> Stored items from a collection
•••••

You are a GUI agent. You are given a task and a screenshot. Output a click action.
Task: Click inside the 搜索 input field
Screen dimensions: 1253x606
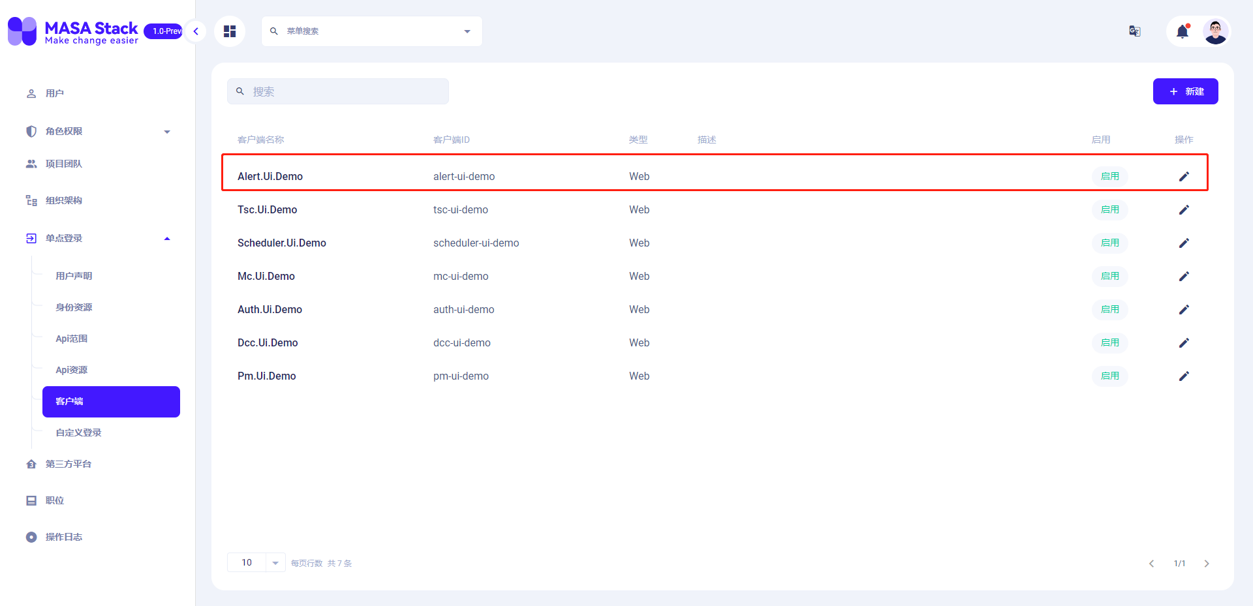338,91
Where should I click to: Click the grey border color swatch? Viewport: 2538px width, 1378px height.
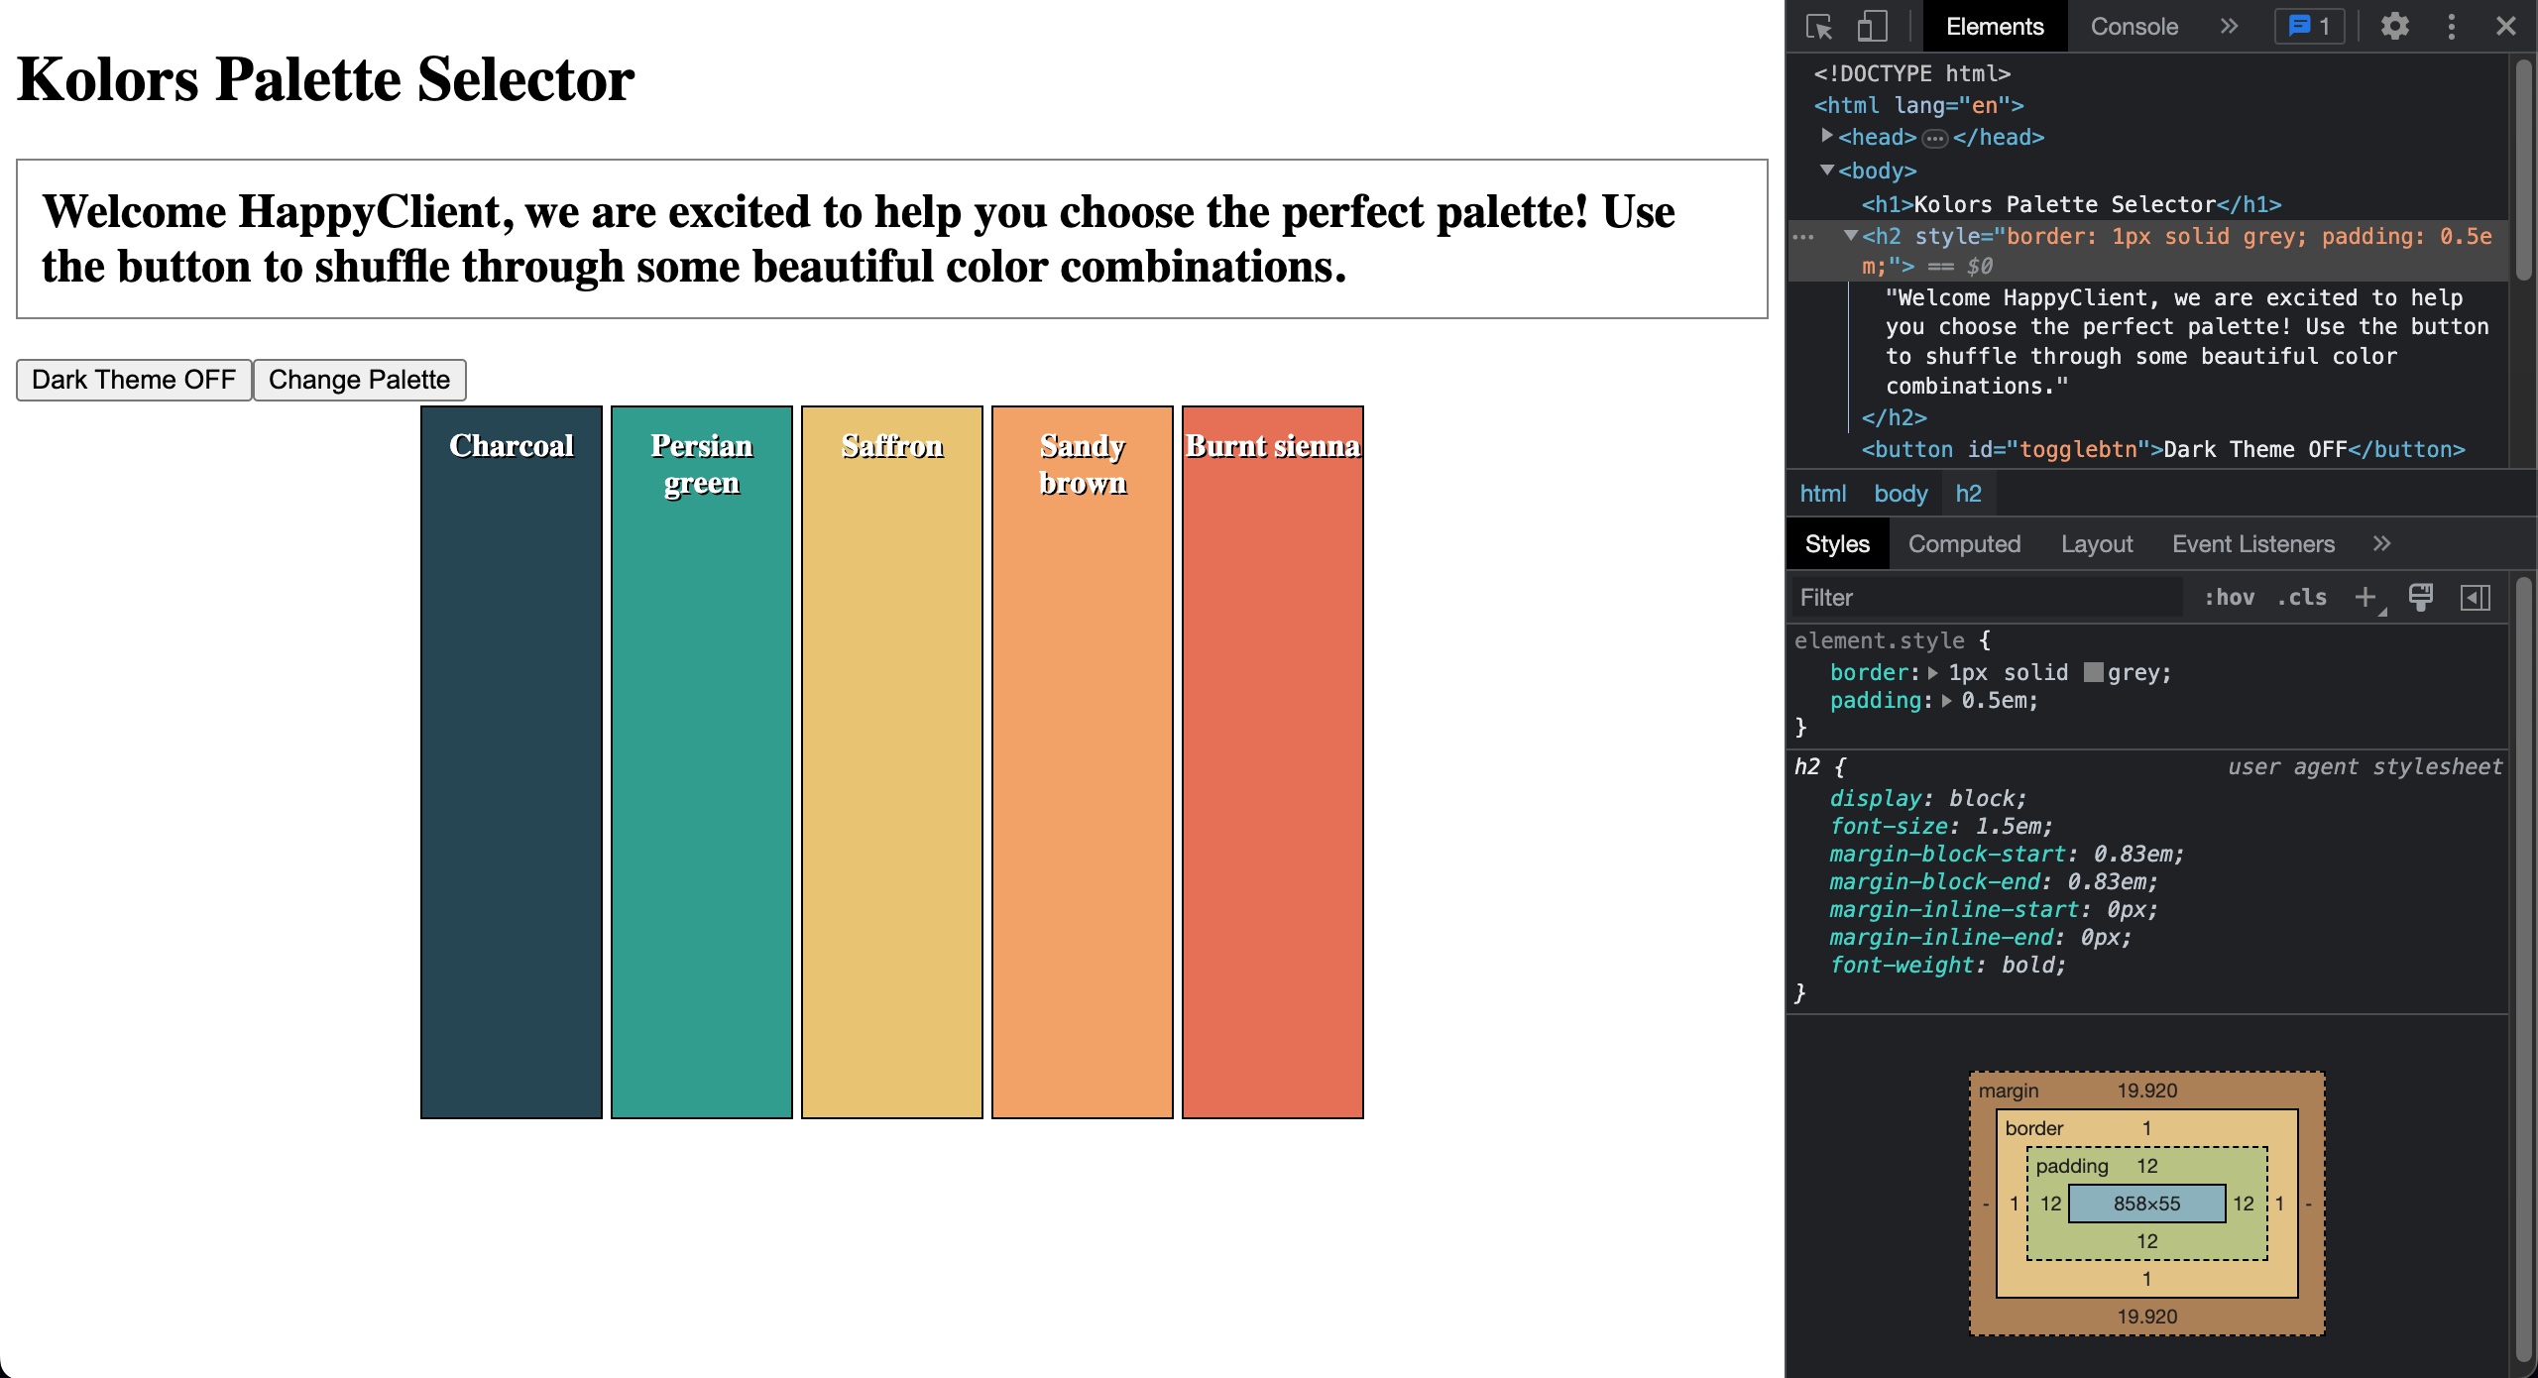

•••••

> YOUR INSTRUCTIONS
Take the line that contains "Task: Click inside the 搜索 input field" and every line after it down to the last line of the entries above, and output them exactly, with nothing else and no pictures.

> OUTPUT BELOW
Task: Click inside the 搜索 input field
Screen dimensions: 1253x606
338,91
Where should I click to: Click the grey border color swatch? Viewport: 2538px width, 1378px height.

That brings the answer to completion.